> _Exercise details_: Lay out every line of the entries below as a Markdown table with two columns, Row and Text, numbering the rows and leaving out blank lines.

> _Material for this exercise_:
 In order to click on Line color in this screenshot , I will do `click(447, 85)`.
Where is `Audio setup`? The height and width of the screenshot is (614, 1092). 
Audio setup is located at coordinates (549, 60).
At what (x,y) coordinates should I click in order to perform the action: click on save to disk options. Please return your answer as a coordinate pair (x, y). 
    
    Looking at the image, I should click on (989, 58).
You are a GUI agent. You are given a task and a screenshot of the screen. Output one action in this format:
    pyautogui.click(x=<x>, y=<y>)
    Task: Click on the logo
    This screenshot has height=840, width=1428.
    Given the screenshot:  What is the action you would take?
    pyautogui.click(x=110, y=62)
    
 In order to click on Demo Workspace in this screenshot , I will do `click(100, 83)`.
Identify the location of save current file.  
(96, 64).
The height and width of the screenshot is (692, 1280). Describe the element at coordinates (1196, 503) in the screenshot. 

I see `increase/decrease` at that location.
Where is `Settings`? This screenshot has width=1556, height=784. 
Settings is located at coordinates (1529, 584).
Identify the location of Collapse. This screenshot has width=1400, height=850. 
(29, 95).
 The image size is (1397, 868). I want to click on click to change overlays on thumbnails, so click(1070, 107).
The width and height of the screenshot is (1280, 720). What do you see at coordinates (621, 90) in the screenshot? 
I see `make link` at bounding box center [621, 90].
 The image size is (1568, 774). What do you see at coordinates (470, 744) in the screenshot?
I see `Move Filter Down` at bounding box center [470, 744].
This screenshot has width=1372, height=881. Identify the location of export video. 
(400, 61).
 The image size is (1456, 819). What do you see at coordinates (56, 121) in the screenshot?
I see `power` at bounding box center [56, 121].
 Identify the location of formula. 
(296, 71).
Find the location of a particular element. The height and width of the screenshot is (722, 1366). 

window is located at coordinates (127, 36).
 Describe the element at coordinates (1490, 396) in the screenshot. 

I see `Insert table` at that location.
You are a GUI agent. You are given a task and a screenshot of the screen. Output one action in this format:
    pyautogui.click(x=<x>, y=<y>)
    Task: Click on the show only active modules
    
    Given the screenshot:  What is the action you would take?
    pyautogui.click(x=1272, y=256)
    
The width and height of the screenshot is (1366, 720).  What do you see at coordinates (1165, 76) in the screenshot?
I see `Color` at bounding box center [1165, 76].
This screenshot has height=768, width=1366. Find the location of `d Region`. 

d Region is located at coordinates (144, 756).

> _Output_:
| Row | Text |
|---|---|
| 1 |  In order to click on Line color in this screenshot , I will do `click(447, 85)`. |
| 2 | Where is `Audio setup`? The height and width of the screenshot is (614, 1092).  |
| 3 | Audio setup is located at coordinates (549, 60). |
| 4 | At what (x,y) coordinates should I click in order to perform the action: click on save to disk options. Please return your answer as a coordinate pair (x, y).  |
| 5 |     Looking at the image, I should click on (989, 58). |
| 6 | You are a GUI agent. You are given a task and a screenshot of the screen. Output one action in this format: |
| 7 |     pyautogui.click(x=<x>, y=<y>) |
| 8 |     Task: Click on the logo |
| 9 |     This screenshot has height=840, width=1428. |
| 10 |     Given the screenshot:  What is the action you would take? |
| 11 |     pyautogui.click(x=110, y=62) |
| 12 |  In order to click on Demo Workspace in this screenshot , I will do `click(100, 83)`. |
| 13 | Identify the location of save current file.   |
| 14 | (96, 64). |
| 15 | The height and width of the screenshot is (692, 1280). Describe the element at coordinates (1196, 503) in the screenshot.  |
| 16 | I see `increase/decrease` at that location. |
| 17 | Where is `Settings`? This screenshot has width=1556, height=784.  |
| 18 | Settings is located at coordinates (1529, 584). |
| 19 | Identify the location of Collapse. This screenshot has width=1400, height=850.  |
| 20 | (29, 95). |
| 21 |  The image size is (1397, 868). I want to click on click to change overlays on thumbnails, so click(1070, 107). |
| 22 | The width and height of the screenshot is (1280, 720). What do you see at coordinates (621, 90) in the screenshot?  |
| 23 | I see `make link` at bounding box center [621, 90]. |
| 24 |  The image size is (1568, 774). What do you see at coordinates (470, 744) in the screenshot? |
| 25 | I see `Move Filter Down` at bounding box center [470, 744]. |
| 26 | This screenshot has width=1372, height=881. Identify the location of export video.  |
| 27 | (400, 61). |
| 28 |  The image size is (1456, 819). What do you see at coordinates (56, 121) in the screenshot? |
| 29 | I see `power` at bounding box center [56, 121]. |
| 30 |  Identify the location of formula.  |
| 31 | (296, 71). |
| 32 | Find the location of a particular element. The height and width of the screenshot is (722, 1366).  |
| 33 | window is located at coordinates (127, 36). |
| 34 |  Describe the element at coordinates (1490, 396) in the screenshot.  |
| 35 | I see `Insert table` at that location. |
| 36 | You are a GUI agent. You are given a task and a screenshot of the screen. Output one action in this format: |
| 37 |     pyautogui.click(x=<x>, y=<y>) |
| 38 |     Task: Click on the show only active modules |
| 39 |     Given the screenshot:  What is the action you would take? |
| 40 |     pyautogui.click(x=1272, y=256) |
| 41 | The width and height of the screenshot is (1366, 720).  What do you see at coordinates (1165, 76) in the screenshot? |
| 42 | I see `Color` at bounding box center [1165, 76]. |
| 43 | This screenshot has height=768, width=1366. Find the location of `d Region`.  |
| 44 | d Region is located at coordinates (144, 756). |